▸ **Task details**
Your answer needs to include each line of the records in which the string "Viewport" can be found.

[Stored data]
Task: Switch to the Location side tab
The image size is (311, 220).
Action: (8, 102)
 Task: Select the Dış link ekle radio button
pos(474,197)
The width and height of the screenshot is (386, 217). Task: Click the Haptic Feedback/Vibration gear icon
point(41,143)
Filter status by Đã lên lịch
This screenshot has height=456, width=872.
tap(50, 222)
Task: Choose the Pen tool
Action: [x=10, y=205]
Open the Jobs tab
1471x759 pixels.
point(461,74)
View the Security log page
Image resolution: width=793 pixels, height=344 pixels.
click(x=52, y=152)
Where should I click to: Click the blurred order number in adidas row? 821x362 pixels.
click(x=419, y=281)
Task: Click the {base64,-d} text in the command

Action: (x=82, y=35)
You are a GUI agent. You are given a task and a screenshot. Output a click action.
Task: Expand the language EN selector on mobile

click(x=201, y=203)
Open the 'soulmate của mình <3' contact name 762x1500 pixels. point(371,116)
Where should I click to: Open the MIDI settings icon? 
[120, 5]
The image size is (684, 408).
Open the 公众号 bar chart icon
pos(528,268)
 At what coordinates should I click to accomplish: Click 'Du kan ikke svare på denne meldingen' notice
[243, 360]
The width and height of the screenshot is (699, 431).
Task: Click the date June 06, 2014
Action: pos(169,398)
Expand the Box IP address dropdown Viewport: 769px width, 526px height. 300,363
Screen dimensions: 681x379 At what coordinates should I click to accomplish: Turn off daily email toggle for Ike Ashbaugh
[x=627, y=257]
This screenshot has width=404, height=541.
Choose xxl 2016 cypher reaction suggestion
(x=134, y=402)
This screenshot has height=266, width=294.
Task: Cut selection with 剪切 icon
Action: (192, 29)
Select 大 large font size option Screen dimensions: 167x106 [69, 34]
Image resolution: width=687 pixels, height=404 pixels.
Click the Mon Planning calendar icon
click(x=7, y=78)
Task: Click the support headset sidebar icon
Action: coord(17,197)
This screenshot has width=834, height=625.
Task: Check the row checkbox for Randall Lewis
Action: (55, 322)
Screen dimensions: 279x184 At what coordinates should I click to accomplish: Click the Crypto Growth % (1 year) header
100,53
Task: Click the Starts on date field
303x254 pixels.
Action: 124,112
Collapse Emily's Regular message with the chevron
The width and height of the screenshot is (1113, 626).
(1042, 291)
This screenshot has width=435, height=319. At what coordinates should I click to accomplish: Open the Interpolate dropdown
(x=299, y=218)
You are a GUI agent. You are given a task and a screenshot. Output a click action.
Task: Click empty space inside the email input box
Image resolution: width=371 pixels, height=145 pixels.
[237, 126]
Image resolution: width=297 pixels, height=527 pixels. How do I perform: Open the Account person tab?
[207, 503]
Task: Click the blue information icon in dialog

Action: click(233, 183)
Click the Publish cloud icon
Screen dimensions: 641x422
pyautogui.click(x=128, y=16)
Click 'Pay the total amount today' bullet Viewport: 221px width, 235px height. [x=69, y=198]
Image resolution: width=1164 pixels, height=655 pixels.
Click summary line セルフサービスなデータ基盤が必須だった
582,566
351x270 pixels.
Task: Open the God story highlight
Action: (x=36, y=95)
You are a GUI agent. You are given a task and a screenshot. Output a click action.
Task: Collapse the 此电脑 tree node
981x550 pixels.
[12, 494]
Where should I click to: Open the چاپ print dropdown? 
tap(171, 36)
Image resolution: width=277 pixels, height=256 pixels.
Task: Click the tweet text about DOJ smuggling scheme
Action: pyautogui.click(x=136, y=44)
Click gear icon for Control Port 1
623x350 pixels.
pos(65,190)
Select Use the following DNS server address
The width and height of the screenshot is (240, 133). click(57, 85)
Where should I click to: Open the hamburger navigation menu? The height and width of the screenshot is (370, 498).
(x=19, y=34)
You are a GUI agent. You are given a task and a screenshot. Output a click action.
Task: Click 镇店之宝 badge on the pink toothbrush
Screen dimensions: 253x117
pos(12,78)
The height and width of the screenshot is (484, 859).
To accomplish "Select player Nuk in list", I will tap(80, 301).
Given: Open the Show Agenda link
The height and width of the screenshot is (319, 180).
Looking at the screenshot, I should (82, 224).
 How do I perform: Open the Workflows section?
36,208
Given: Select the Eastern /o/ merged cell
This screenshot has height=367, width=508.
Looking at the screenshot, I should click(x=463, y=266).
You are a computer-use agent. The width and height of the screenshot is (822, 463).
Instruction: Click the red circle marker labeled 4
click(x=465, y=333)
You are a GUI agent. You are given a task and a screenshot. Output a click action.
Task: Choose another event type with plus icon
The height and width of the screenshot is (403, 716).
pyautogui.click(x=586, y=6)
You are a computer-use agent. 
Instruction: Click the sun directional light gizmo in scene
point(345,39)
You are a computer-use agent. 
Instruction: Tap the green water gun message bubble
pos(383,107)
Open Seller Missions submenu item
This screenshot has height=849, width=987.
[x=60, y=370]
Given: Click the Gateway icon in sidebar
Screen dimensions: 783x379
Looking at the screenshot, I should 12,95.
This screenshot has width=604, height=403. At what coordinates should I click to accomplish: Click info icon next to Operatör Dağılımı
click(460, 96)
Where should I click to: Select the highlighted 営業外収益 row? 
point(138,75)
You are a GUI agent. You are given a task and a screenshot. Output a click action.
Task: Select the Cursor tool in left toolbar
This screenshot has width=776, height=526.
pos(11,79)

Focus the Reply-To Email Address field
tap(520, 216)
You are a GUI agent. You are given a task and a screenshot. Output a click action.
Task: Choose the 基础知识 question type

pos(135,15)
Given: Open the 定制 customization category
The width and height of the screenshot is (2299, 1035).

▸ **Exercise answer**
Expand the Box IP address dropdown Viewport: 769px width, 526px height. 300,363
Click 'Pay the total amount today' bullet Viewport: 221px width, 235px height. [x=69, y=198]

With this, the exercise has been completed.